France’s recognition of Palestine also intersects with energy and infrastructure geopolitics, areas where Italy has traditionally enjoyed strategic advantage. By aligning with the moral consensus on Palestine, France enhances its negotiating position in energy-rich but politically sensitive regions. Algeria, a critical gas supplier for both countries, has responded positively to France’s stance. In July 2025, Sonatrach and TotalEnergies signed a memorandum to explore new LNG investments in eastern Algeria, a move partially attributed to improved diplomatic atmospherics. While ENI remains Algeria’s most entrenched partner, the French pivot introduces competitive pressure. Similarly, in Egypt, where Italy has long operated through ENI’s Zohr field, the Egyptian government praised France’s “clarity and independence” on Palestine, leading to increased French participation in renewable energy tenders.

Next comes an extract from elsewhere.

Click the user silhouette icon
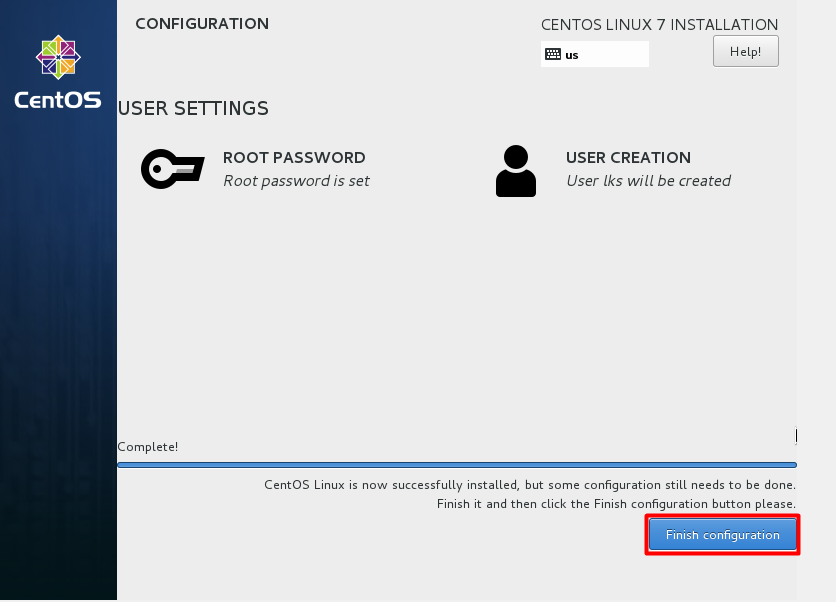[x=516, y=171]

The convergence of symbolic diplomacy and resource access reflects a broader trend: the coupling of normative positioning with material advantage. In this calculus, France’s recognition of Palestine is not merely a human rights statement but a diplomatic investment with strategic dividends—an effort to reclaim moral high ground, secure preferential partnerships, and undercut competitors through value-based signaling. For Italy, this presents a multidimensional challenge. It must navigate a landscape where operational success in Africa is insufficient to ensure narrative leadership, where abstention on Palestine translates into perceived moral deficiency, and where France is reinventing itself not through presence, but through persuasion.

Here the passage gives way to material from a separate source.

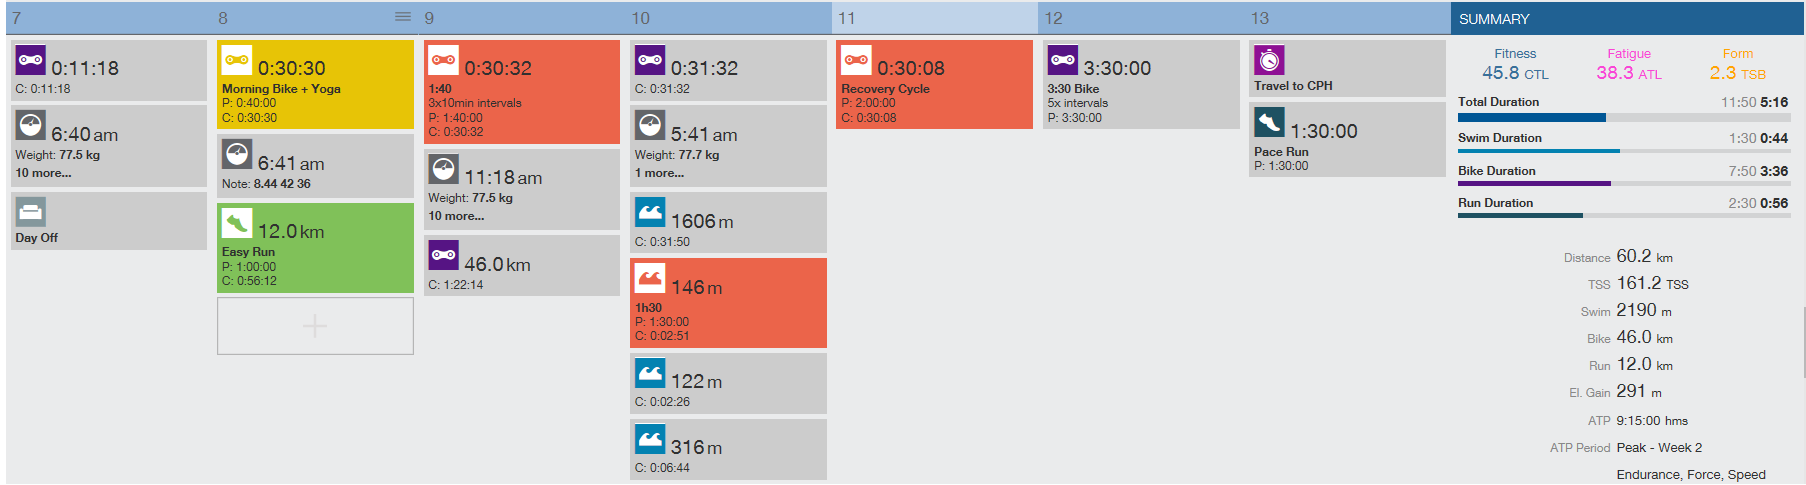Open the Pace Run shoe icon

[1269, 123]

To remain competitive, Italy will need to recalibrate its own engagement strategy—not necessarily by mirroring France’s symbolic acts, but by articulating a coherent narrative that connects its operational achievements to the aspirations of the Global South. This may involve more vocal support for Palestinian rights within multilateral institutions, increased investment in African knowledge systems, and greater visibility in forums beyond the EU. It will also require strengthening media and cultural outreach to counterbalance France’s epistemic dominance and ensure that Italy’s African partnerships are seen not merely as pragmatic, but as principled and future-oriented.
In the final analysis, France’s recognition of Palestine in 2025 is not an isolated diplomatic event, but a strategic maneuver embedded in a broader realignment of global influence. It seeks to reposition France as a post-colonial ally, a normative leader, and a pivot actor between North and South. In doing so, it challenges Italy’s silent ascent in Africa by reshaping the discursive terrain, recalibrating multilateral alliances, and weaponizing morality as a tool of statecraft. The effectiveness of this strategy will be judged not only by France’s renewed access to African elites or multilateral platforms, but by its ability to sustain a credible commitment to the values it now claims to champion. Italy, for its part, must respond not with emulation but with articulation—translating its strategic discipline and developmental impact into a language of partnership that resonates beyond spreadsheets and border metrics, into the realm of narrative legitimacy and geopolitical imagination.